Erect noxious perennial, to 1.2 m tall, with rhizomes and showy, bright yellow flowers. Foliage is dotted with tiny translucent and black oil glands that contain hypericin, a fluorescent red pigment that is toxic to livestock when consumed in quantity, especially to animals with light-colored skin. Toxicity symptoms include skin photosensitivity of light-colored areas and loss of condition. Most animals graze plants only when more desirable forage is unavailable. In herbal medicine, hypericin is the antidepressant ingredient in St. Johnswort remedies. There are several regional varieties of common St. Johnswort. The variety in the Pacific Northwest is aggressively competitive and can spread rapidly by seed and rhizomes. By 1940, more than 2 million hectares (~ 1 million ha in California) of rangelands were infested. Several years later, the leaf-feeding flea beetles Chrysolina quadrigemina and C. hyperici and the root-boring beetle Agrilus hyperici were successfully introduced as biocontrol agents.

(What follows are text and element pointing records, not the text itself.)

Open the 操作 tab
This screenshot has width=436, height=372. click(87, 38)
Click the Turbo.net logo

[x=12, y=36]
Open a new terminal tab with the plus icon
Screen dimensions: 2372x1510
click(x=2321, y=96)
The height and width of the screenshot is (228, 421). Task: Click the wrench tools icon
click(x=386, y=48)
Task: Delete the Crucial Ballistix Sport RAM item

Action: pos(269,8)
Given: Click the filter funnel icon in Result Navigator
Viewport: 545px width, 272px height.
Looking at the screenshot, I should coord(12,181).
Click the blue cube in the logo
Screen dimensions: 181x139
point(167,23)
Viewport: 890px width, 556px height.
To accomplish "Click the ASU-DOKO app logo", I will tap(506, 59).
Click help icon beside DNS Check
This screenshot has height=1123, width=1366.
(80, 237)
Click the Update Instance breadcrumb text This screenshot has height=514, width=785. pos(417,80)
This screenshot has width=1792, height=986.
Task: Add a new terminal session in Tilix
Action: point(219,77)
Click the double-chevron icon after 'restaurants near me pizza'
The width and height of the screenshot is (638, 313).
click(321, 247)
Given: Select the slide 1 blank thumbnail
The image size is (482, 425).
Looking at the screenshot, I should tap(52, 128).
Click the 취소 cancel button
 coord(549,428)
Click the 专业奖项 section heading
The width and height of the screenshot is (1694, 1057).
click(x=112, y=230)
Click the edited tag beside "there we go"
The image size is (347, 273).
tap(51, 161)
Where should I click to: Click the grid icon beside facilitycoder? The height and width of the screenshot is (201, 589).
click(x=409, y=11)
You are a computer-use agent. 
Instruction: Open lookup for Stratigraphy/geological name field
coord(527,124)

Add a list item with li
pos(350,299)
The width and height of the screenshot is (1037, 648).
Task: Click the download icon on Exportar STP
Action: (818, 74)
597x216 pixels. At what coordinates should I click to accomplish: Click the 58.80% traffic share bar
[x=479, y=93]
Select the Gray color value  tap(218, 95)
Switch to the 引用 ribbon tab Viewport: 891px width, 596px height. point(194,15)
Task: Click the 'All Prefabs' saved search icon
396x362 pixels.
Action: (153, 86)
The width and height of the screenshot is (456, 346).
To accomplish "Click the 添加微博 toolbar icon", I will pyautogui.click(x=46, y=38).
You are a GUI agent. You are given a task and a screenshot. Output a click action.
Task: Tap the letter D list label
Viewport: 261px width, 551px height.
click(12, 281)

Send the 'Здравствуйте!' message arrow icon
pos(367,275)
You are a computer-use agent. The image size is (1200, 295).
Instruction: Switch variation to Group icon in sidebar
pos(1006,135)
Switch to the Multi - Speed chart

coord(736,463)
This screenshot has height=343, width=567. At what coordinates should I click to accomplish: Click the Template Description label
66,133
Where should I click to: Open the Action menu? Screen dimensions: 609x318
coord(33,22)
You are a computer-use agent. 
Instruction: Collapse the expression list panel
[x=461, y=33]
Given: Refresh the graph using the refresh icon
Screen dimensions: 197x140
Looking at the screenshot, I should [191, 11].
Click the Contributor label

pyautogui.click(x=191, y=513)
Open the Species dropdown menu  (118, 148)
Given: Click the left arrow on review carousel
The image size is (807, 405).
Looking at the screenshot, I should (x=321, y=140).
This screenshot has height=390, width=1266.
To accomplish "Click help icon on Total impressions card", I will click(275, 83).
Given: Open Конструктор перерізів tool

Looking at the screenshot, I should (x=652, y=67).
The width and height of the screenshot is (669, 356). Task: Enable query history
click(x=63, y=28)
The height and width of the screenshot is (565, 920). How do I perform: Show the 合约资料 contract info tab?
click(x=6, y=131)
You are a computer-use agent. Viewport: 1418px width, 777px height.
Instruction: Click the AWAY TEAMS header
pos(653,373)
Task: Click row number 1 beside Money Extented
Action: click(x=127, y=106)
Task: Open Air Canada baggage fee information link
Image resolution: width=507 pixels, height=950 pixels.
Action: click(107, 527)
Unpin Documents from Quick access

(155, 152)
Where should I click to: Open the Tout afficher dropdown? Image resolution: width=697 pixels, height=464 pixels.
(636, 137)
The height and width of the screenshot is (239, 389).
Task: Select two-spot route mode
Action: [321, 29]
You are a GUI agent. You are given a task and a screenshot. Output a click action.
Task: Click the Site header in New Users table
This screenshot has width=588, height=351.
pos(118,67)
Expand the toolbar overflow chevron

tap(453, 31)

SEEDLINGS: Cotyledons lanceolate to ovate, 1.5-3 mm long, 1-2 mm wide. Subsequent leaves opposite, oval to elliptic, increasingly larger. Underside leaf margins dotted with a few elevated black glands

MATURE PLANT: Stems with numerous sterile shoots 2-10 cm long from the lower leaf axils, highly branched near the top, glabrous, often reddish, with black glands along 2 longitudinal ridges. Leaves opposite, elliptic-oblong to linear, 1-3 cm long, sessile, flat, glabrous, green, 3- to 5-veined from the base, dotted with numerous, tiny translucent glands that are visible when a leaf is held up to the light. Edges of leaf lower surfaces lined with elevated black glands. Margins rolled under (revolute).

ROOTS and UNDERGROUND STRUCTURES: Taproots stout, with many branched lateral roots, to ~ 1.5 m deep. Rhizomes develop just below the soil surface from the crown and can extend outwards to ~ 0.5 m. New shoots grow from the crown and rhizomes in early spring. Fragmented rhizomes can develop new plants. Under favorable conditions, roots grow deeper and fewer rhizomes develop. Specialized corky tissue (polyderm), found only in a few plant families, protects the roots and crowns

FLOWERS: June-September. Flowers bright yellow, ~ 2 cm in diameter, clustered at the stem tips. Petals 5, separate, 8-12 mm long, typically dotted with black glands along the margins. Sepals 5, linear-lanceolate, 4-5 mm long, much shorter than petals. Stamens yellow, numerous. Styles 3, 3-10 mm long. Plants typically do not flower the first year. Insect pollinated and apomictic (seed develops without pollination).

HABITAT: Rangeland areas and pastures (especially when poorly managed), fields, roadsides, forest clearings in temperate regions with cool, moist winters and dry summers. Grows best in open, disturbed sites and on slightly acidic to neutral soils. Does not tolerate saturated soils.